[SOURCE MATERIAL]:
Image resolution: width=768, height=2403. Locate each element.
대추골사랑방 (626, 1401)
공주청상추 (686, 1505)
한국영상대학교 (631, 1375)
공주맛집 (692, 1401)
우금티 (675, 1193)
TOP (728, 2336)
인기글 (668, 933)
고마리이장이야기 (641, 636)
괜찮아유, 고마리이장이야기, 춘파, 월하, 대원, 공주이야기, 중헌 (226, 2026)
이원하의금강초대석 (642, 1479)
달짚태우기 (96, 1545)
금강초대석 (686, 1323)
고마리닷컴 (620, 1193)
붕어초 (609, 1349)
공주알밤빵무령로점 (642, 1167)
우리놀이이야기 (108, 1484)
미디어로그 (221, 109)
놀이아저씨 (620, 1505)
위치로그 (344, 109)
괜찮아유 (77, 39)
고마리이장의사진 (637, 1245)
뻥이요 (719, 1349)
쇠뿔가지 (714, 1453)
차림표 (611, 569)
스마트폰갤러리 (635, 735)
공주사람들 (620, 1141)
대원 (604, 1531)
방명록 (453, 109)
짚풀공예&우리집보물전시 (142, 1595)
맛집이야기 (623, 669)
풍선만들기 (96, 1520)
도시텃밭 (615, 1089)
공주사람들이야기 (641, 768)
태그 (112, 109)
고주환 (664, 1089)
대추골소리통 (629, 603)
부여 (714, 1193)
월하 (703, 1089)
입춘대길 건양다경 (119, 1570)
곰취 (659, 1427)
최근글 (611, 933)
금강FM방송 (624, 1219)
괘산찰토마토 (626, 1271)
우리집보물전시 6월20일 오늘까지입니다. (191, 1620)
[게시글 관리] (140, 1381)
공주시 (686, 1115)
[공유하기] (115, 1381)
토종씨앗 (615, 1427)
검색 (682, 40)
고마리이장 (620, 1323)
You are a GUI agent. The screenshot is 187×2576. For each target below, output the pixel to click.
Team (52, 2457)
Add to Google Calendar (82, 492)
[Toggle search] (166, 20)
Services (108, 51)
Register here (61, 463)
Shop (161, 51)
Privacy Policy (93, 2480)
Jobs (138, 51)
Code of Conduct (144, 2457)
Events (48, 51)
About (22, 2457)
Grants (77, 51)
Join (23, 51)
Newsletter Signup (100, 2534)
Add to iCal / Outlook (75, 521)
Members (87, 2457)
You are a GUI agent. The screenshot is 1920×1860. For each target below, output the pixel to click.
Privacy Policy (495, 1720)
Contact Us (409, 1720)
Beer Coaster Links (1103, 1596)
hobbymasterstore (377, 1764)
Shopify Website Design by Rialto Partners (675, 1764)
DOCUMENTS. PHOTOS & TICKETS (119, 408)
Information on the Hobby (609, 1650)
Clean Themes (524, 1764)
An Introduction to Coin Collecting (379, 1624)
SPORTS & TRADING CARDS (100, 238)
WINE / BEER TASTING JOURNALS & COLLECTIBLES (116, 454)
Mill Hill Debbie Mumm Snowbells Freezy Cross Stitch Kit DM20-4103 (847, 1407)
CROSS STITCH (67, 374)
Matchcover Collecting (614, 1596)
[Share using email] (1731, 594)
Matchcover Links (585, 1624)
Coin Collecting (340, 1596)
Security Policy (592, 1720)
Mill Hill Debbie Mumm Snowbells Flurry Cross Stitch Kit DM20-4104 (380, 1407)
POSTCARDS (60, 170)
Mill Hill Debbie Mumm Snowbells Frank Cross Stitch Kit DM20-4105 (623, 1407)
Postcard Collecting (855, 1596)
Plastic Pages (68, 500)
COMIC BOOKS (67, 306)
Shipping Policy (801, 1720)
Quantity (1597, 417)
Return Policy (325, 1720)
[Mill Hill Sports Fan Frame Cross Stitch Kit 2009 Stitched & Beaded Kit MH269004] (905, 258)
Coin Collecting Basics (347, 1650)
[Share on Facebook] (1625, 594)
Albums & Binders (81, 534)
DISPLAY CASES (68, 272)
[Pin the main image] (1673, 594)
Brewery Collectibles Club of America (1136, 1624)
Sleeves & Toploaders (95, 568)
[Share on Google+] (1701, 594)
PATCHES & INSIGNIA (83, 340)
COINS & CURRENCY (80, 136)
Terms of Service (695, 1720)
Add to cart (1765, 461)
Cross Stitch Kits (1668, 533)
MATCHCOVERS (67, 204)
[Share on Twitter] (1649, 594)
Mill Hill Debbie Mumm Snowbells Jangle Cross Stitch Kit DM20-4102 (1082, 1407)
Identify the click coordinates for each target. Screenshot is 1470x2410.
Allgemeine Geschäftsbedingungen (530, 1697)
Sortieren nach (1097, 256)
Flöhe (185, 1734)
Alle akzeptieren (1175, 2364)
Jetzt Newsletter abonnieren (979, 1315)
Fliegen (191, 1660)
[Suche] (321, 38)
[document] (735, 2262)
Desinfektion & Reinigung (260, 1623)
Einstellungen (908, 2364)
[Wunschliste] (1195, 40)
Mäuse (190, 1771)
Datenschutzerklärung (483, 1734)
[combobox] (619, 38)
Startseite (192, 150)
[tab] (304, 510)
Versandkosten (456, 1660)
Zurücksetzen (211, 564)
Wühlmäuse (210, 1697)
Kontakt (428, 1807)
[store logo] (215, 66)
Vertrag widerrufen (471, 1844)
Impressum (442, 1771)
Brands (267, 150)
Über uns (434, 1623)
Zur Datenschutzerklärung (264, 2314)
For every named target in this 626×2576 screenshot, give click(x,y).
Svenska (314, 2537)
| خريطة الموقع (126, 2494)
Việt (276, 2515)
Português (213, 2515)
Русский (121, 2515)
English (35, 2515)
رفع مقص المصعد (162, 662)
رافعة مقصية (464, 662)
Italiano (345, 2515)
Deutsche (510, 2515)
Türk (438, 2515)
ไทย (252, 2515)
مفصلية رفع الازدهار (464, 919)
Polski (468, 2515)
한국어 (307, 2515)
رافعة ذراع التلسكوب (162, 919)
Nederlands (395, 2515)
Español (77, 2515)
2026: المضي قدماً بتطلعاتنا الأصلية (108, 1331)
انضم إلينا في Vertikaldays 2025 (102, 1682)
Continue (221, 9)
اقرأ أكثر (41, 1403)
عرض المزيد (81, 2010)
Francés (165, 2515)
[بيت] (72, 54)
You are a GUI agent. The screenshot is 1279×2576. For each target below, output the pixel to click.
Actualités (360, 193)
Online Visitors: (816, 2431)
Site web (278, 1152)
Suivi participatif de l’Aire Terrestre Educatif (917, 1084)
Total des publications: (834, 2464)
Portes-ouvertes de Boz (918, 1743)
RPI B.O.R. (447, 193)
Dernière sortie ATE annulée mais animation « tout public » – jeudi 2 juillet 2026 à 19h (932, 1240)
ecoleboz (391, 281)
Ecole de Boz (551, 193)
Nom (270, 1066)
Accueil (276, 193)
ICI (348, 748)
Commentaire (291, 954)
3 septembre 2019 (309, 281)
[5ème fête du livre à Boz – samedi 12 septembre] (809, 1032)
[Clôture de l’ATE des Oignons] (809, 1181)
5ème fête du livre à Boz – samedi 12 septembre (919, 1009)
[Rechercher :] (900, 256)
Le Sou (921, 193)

[YOUR TASK]: Restate word for word the lines of the data above, starting at the line containing "Albums & Binders (81, 534)" and ending at the line containing "Datenschutzerklärung (483, 1734)", both included, and nothing more.

[SOLUTION FOR THIS PROBLEM]:
Albums & Binders (81, 534)
DISPLAY CASES (68, 272)
[Pin the main image] (1673, 594)
Brewery Collectibles Club of America (1136, 1624)
Sleeves & Toploaders (95, 568)
[Share on Google+] (1701, 594)
PATCHES & INSIGNIA (83, 340)
COINS & CURRENCY (80, 136)
Terms of Service (695, 1720)
Add to cart (1765, 461)
Cross Stitch Kits (1668, 533)
MATCHCOVERS (67, 204)
[Share on Twitter] (1649, 594)
Mill Hill Debbie Mumm Snowbells Jangle Cross Stitch Kit DM20-4102 (1082, 1407)
Identify the click coordinates for each target. Screenshot is 1470x2410.
Allgemeine Geschäftsbedingungen (530, 1697)
Sortieren nach (1097, 256)
Flöhe (185, 1734)
Alle akzeptieren (1175, 2364)
Jetzt Newsletter abonnieren (979, 1315)
Fliegen (191, 1660)
[Suche] (321, 38)
[document] (735, 2262)
Desinfektion & Reinigung (260, 1623)
Einstellungen (908, 2364)
[Wunschliste] (1195, 40)
Mäuse (190, 1771)
Datenschutzerklärung (483, 1734)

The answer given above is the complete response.